**EXERCISE DATA:**

BEGIN

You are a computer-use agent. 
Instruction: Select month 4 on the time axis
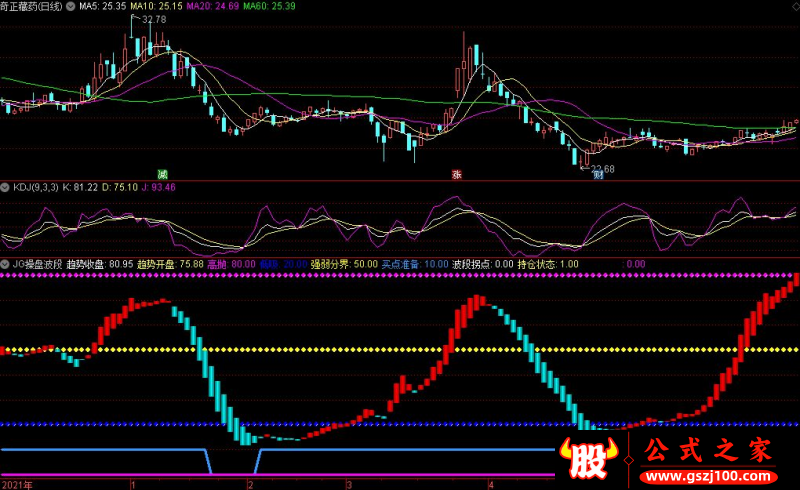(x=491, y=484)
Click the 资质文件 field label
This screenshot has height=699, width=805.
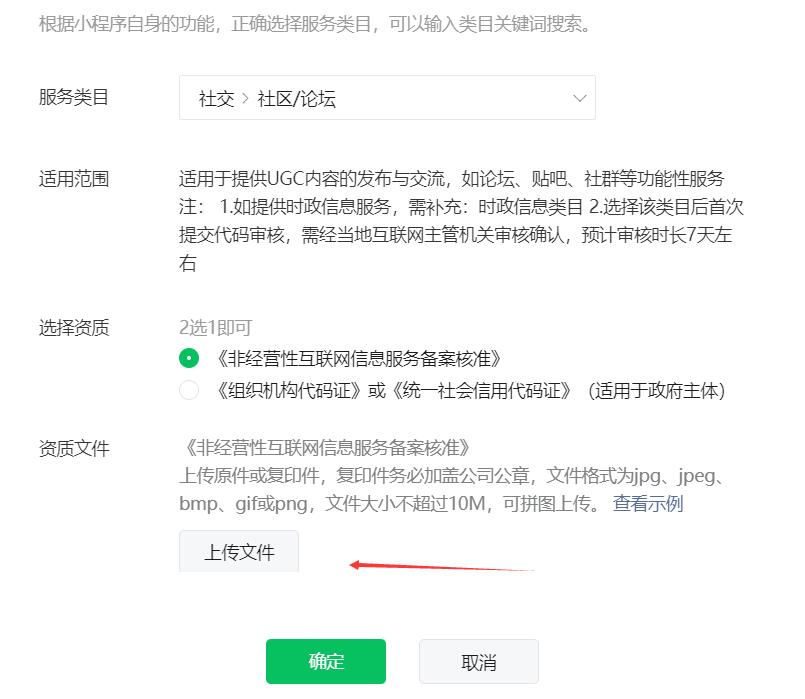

END
BEGIN

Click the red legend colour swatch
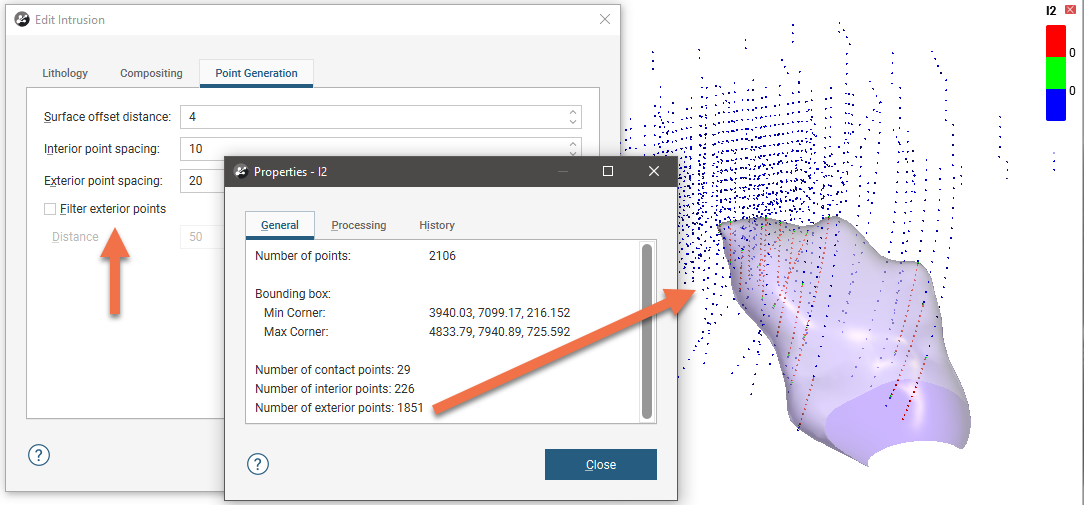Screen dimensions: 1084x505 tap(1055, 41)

END

**EXERCISE DETAILS:**
Everything between and including the line above containing "You are a computer-use agent." and the line containing "This screenshot has height=699, width=805." should be reproduced exactly, with pictures excluded.

**YOUR SOLUTION:**
You are a computer-use agent. 
Instruction: Select month 4 on the time axis
(x=491, y=484)
Click the 资质文件 field label
This screenshot has height=699, width=805.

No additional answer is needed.